(Dataset entries)
________________________________________

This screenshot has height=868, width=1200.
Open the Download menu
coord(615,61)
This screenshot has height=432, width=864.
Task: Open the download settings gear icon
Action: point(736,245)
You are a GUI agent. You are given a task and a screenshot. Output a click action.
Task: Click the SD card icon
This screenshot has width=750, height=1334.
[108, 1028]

________________________________________

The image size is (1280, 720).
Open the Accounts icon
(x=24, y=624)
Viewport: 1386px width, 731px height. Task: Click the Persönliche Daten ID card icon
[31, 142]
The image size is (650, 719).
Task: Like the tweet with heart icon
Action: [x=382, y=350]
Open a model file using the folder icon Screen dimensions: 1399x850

________________________________________

= WHAT IS NEEDED =
Extract exactly and only the lines above from the line containing "The image size is (1280, 720)." through the line containing "Open a model", both end lines included.

= RESPONSE =
The image size is (1280, 720).
Open the Accounts icon
(x=24, y=624)
Viewport: 1386px width, 731px height. Task: Click the Persönliche Daten ID card icon
[31, 142]
The image size is (650, 719).
Task: Like the tweet with heart icon
Action: [x=382, y=350]
Open a model file using the folder icon Screen dimensions: 1399x850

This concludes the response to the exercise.